**EXERCISE OBJECTIVE:** Restate word for word the lines that run from the one containing "about rewards (1137, 849)" to the last line of the data, both ends included.
** DATA TO PROCESS follows **
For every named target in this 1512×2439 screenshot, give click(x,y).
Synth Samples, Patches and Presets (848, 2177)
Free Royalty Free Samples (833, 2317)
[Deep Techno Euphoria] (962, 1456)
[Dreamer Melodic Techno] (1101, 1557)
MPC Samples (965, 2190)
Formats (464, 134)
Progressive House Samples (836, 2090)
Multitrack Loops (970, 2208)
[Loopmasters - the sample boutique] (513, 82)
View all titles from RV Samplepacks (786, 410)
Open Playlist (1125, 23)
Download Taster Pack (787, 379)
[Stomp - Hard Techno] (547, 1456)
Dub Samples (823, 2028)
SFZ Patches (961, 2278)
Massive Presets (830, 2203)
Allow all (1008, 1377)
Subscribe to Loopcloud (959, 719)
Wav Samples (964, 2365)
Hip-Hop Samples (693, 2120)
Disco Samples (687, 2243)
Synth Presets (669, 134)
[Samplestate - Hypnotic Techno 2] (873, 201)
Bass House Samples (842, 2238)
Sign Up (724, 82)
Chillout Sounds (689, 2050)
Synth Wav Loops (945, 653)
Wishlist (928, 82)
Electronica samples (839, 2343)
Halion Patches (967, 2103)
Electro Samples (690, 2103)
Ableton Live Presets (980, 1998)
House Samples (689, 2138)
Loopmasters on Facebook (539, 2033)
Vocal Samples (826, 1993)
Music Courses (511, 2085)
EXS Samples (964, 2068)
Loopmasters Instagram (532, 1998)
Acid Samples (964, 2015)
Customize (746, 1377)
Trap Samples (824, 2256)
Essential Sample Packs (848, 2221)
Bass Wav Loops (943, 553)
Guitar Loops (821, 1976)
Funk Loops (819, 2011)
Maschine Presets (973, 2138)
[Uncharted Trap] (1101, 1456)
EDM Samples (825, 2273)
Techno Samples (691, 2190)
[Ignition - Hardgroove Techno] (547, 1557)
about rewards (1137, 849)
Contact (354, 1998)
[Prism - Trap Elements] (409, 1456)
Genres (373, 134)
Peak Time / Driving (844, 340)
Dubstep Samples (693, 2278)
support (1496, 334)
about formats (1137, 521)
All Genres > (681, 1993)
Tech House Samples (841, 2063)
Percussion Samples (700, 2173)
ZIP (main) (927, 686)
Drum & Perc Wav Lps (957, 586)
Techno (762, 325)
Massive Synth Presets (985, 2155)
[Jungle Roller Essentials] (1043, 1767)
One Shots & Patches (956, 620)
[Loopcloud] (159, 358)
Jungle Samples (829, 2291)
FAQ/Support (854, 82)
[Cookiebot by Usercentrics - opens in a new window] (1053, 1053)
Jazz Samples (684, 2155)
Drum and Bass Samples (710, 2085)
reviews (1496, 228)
** End of DATA TO PROCESS **
**OUTPUT BELOW:**
about rewards (1137, 849)
Contact (354, 1998)
[Prism - Trap Elements] (409, 1456)
Genres (373, 134)
Peak Time / Driving (844, 340)
Dubstep Samples (693, 2278)
support (1496, 334)
about formats (1137, 521)
All Genres > (681, 1993)
Tech House Samples (841, 2063)
Percussion Samples (700, 2173)
ZIP (main) (927, 686)
Drum & Perc Wav Lps (957, 586)
Techno (762, 325)
Massive Synth Presets (985, 2155)
[Jungle Roller Essentials] (1043, 1767)
One Shots & Patches (956, 620)
[Loopcloud] (159, 358)
Jungle Samples (829, 2291)
FAQ/Support (854, 82)
[Cookiebot by Usercentrics - opens in a new window] (1053, 1053)
Jazz Samples (684, 2155)
Drum and Bass Samples (710, 2085)
reviews (1496, 228)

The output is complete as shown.